### LISTED ENTRIES
=== Section Start ===

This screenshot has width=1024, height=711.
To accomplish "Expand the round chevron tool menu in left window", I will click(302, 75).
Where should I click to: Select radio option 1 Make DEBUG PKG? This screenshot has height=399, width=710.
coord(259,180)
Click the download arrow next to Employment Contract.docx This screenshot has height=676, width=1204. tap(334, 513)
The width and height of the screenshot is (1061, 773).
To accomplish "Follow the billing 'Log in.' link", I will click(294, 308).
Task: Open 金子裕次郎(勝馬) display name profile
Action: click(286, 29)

=== Section End ===
=== Section Start ===

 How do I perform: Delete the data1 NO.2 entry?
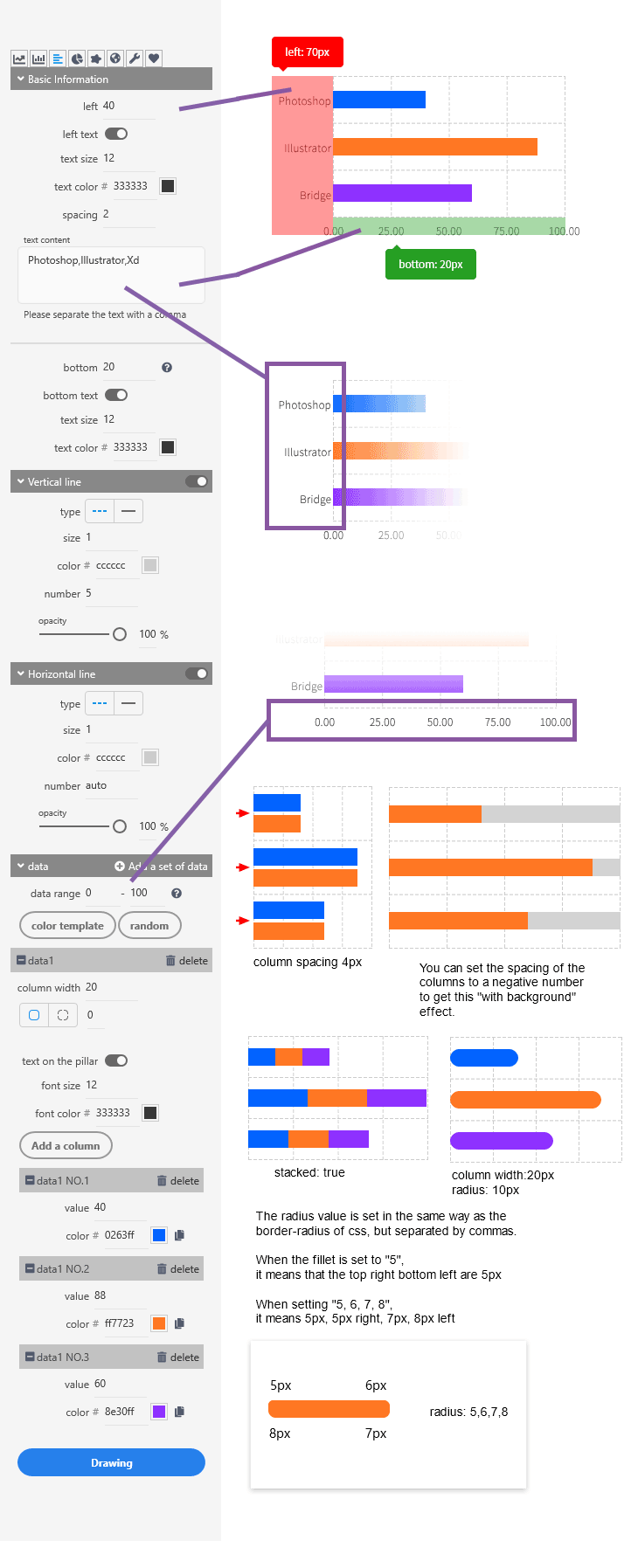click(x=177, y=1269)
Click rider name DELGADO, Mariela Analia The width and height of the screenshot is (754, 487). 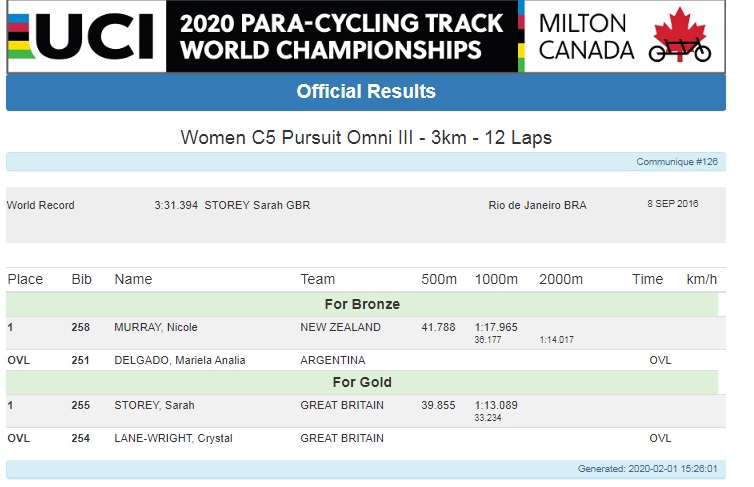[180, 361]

=== Section End ===
=== Section Start ===

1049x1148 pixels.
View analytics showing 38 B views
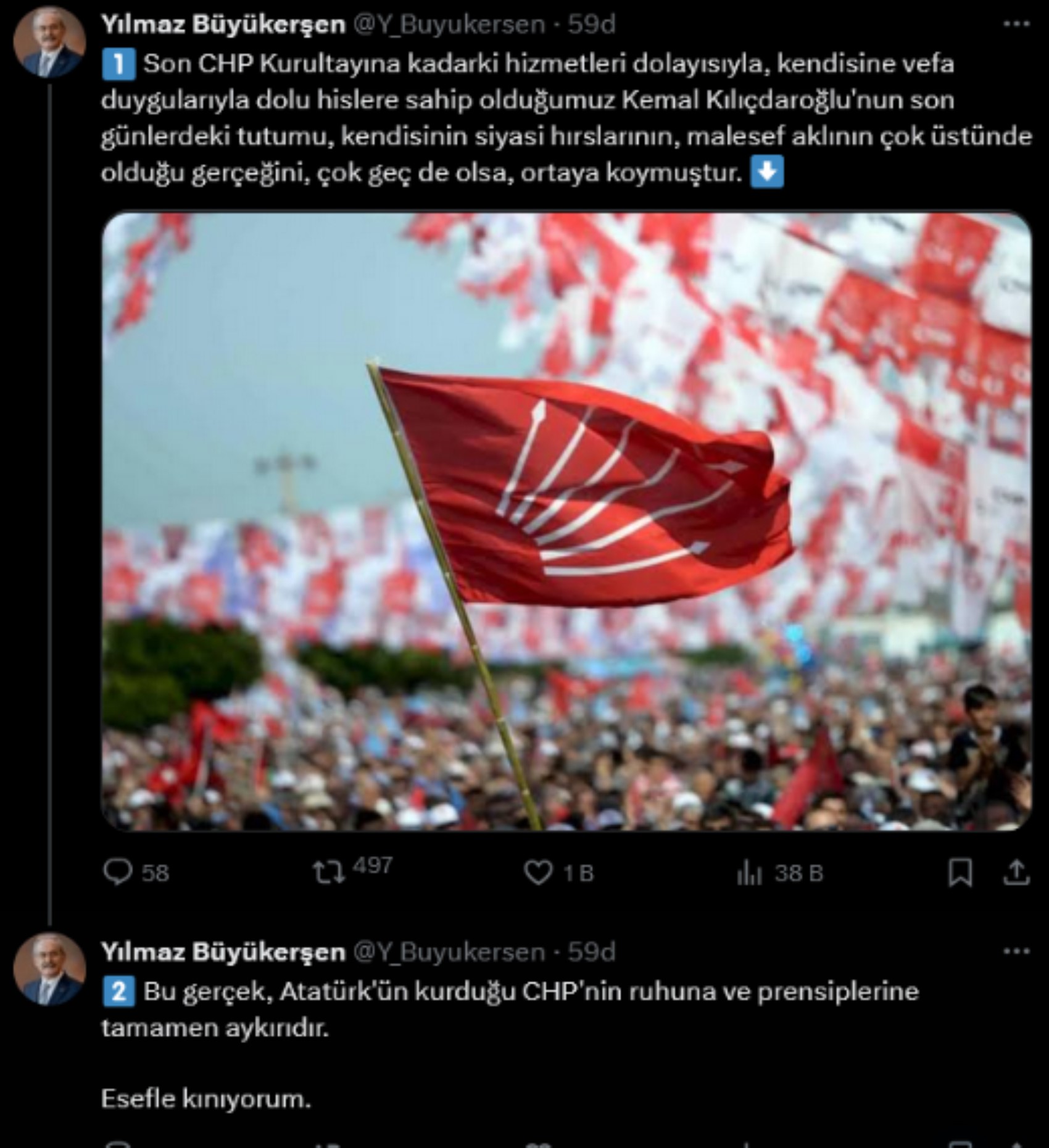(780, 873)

=== Section End ===

### THE PROBLEM
Send back an exact copy of only the lines from the line with "This screenshot has width=1024, height=711." up to and including the line with "The width and height of the screenshot is (1061, 773)." in the data above.

### EXERCISE RESPONSE
This screenshot has width=1024, height=711.
To accomplish "Expand the round chevron tool menu in left window", I will click(302, 75).
Where should I click to: Select radio option 1 Make DEBUG PKG? This screenshot has height=399, width=710.
coord(259,180)
Click the download arrow next to Employment Contract.docx This screenshot has height=676, width=1204. tap(334, 513)
The width and height of the screenshot is (1061, 773).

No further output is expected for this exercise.